# Imam Allegedly Disparaged Servicemen At Their Funeral



## ManBearPig (May 25, 2013)

If this is true, that's complete bullshit!

http://www.theblaze.com/stories/201...-team-6-members-to-hell-during-their-funeral/


----------



## pardus (May 25, 2013)

I heard this a little while ago and put little stock in it. 
According to the article linked it is very possible that nothing offensive was _meant_ by the Iman. However Islam itself is extremely offensive to anyone who is not Muslim (or doesn't like to see children sexually abused), so I could very easily believe that it is offensive, by proxy if you will.


----------



## AWP (May 26, 2013)

I find it curious that with all the publicity over the loss no one knew about the Imam's comments until well over a year after the service. If I'm not mistaken this also came to light around the time the families alleged the loss was due to not using MH-47 airframes and also claiming that the administration's naming of DEVGRU in the UBL raid both caused the shoot down.

Maybe the Imam did disrespect our deceased, but the "revelation" that he did so along with the politicization of EXTORTION 17's loss leaves a sour taste in my mouth. I'm no fan of the religion or the administration, but emotional allegations with no proof made well over a year after the event?

I think our dead deserve a better legacy.


----------



## DA SWO (May 26, 2013)

Freefalling said:


> I find it curious that with all the publicity over the loss no one knew about the Imam's comments until well over a year after the service. If I'm not mistaken this also came to light around the time the families alleged the loss was due to not using MH-47 airframes and also claiming that the administration's naming of DEVGRU in the UBL raid both caused the shoot down.
> 
> Maybe the Imam did disrespect our deceased, but the "revelation" that he did so along with the politicization of EXTORTION 17's loss leaves a sour taste in my mouth. I'm no fan of the religion or the administration, but emotional allegations with no proof made well over a year after the event?

_List of tasks_
1. For the thread about the imam, decide whether each statement agrees with it. Answer yes or no for each, and quote the deciding words. (a) AWP writes that the imam's comments became known soon after the service. (b) AWP claims to be a fan of the administration. (c) pardus heard about this a little while ago.
2. In the thread about the imam, please rewrite everything from "## pardus (May" down to "if you will.", swapping "stock" for "faith".
3. Translate this sentence from the thread about the imam into Spanish: "I think our dead deserve a better legacy."

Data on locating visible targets
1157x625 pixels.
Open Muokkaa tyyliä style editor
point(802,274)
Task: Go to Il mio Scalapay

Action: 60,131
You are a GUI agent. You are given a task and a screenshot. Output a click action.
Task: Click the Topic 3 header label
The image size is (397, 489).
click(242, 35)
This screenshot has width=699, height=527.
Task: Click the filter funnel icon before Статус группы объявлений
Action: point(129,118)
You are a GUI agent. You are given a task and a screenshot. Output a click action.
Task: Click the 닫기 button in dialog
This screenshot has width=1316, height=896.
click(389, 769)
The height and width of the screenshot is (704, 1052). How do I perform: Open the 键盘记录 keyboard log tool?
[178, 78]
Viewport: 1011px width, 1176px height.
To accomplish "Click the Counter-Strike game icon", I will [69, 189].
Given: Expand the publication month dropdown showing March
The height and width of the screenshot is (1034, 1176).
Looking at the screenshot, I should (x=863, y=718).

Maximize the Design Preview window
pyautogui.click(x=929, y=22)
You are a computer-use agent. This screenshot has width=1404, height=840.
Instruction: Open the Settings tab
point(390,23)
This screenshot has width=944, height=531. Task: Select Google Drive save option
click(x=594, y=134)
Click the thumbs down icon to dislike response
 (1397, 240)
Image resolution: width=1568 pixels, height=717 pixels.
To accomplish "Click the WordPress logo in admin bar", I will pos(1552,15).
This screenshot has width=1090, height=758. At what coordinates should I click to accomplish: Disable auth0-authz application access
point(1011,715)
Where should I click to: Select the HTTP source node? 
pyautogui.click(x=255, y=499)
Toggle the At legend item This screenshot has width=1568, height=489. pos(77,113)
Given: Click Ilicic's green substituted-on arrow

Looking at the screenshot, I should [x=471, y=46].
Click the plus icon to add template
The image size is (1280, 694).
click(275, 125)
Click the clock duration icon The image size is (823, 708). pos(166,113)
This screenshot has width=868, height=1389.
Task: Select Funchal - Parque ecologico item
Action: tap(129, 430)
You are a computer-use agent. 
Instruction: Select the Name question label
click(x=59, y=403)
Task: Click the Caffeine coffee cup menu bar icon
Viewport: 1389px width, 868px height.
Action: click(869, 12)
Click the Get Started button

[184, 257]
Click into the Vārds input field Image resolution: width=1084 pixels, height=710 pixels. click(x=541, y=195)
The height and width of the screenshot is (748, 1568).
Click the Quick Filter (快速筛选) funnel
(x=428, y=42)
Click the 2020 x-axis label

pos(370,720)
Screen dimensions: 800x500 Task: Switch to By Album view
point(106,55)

_Results for each task_
1.
(a) No: "no one knew about the Imam's comments until well over a year after the service"
(b) No: "I'm no fan of the religion or the administration"
(c) Yes: "I heard this a little while ago"

2.
## pardus (May 25, 2013)

I heard this a little while ago and put little faith in it. 
According to the article linked it is very possible that nothing offensive was _meant_ by the Iman. However Islam itself is extremely offensive to anyone who is not Muslim (or doesn't like to see children sexually abused), so I could very easily believe that it is offensive, by proxy if you will.

3. Creo que nuestros muertos merecen un legado mejor.